She had initially planned to create an online store allowing artists to sell their work, with her co-founder, Omar Desire. But when she heard about NFTs, or non-fungible tokens, in 2020, she decided the technology would be a “much deeper way to help artists.”

“We thought we could do more, have a bigger impact and generate more income for the artists, for ourselves, [with NFTs] than trying to sell prints and paintings online, “Nevins, 29, told CNBC Make It.

In February 2021, Nevins and his team launched the NFT Umba Daima studio, which promotes artists and educates people about Web3. Among its many offerings, the Umba Daima team manages and consults with artists, earns a percentage of their sales and helps build online communities for markets.

Umba Daima has also launched a number of sub-brands, which she oversees. The first was Black NFT Art, followed quickly by the NFT Roundtable podcast and the virtual exhibition The Unseen Gallery.

“We noticed that the very successful artists had these very strong communities around them that were promoting or reposting on social media or participating in their drops,” Nevins said. The studio launched Black NFT Art “with the aim of creating this kind of experience for black artists.”

An example of Umba Daima’s success is artist André Oshea, which the company ran for about four and a half months. His NFT sales were low when he started working with Umba Daima, but now “Andre Oshea is one of the best black artists in space,” Nevins says.

In 2021, Umba Daima made $ 140,000 in revenue with all of its brands.

Although this is an important step, the team is still in the process of getting started. Nevins did not get paid, although she quit her day job to focus on Umba Daima full time. Most of her team are mostly volunteers, she says, although she pays them when she can. “We are far from profitable, but I hope it can happen soon.”

She is grateful to people like Tonya evans, Professor at the State of Pennsylvania Dickinson Law, and Kyle Hill, head of cryptography for the consulting platform Troika IO, who assisted Umba Daima through the process. “It’s been really nice, especially as a black founder, to have people who support me so much and believe in me so much,” Nevins said.

“The use of crypto, blockchain and NFT is so important”

Work to do

However, the NFT space is still not perfect.

In its early days, Nevins noticed a lack of diversity in the industry and saw an opportunity to create a more equitable space for designers of color. “There weren’t a lot of black artists, or if they were there they were really hard to find,” she says. “You haven’t seen black artists generate a lot of sales.”

Additionally, many of the major NFT marketplaces require creators to apply or be invited to list their work. But Nevins says she noticed some platforms don’t accept or invite artists of color.

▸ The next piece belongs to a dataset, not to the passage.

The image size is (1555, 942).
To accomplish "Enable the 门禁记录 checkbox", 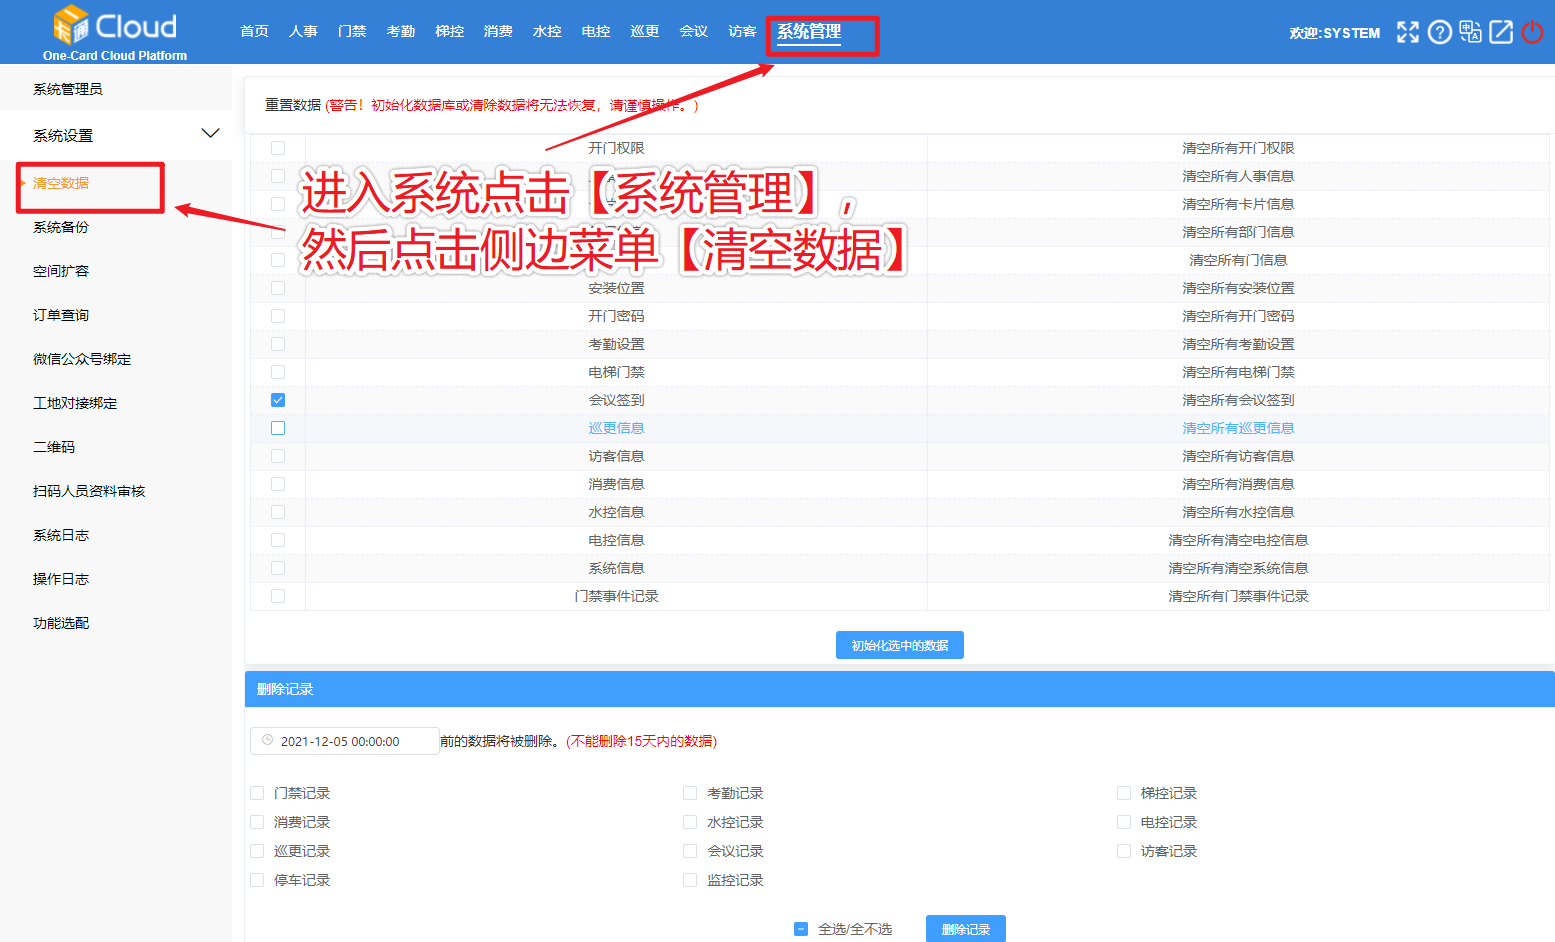I will 257,793.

The current application process for many NFT markets also enforces a culture where only those with an “in” can be successful, Nevins says. “This is problematic because if you don’t actively build relationships with black people in space, how are you going to bring black artists onto the platform?” she says.

Nevins hopes that one day those same NFT marketplaces will change their practices and work more closely with community builders, like Black NFT Art.

“The markets all benefit from the work people like me do,” she says. “It’s disappointing when a lot of these platforms don’t make an effort to collaborate with us. [They] can do more to partner with local organizers.

What’s next for Umba Daima

Looking ahead, Nevins is excited to see the growth of black-owned NFT platforms, including Well and Disrupt art, This year. She is also excited to see more NFT movies, music and dance on the market.

In fact, Umba Daima’s first one-of-one NFT drop is slated for February and will feature works by popular artists like Shaylin wallace and Dominique weiss, among others.

“We want to be able to help all the artists we collaborate with to get their flowers and grow throughout this process,” she says. “I think most people’s association with NFTs is CryptoPunks. They haven’t actually sat down and watched what regular performers are creating.”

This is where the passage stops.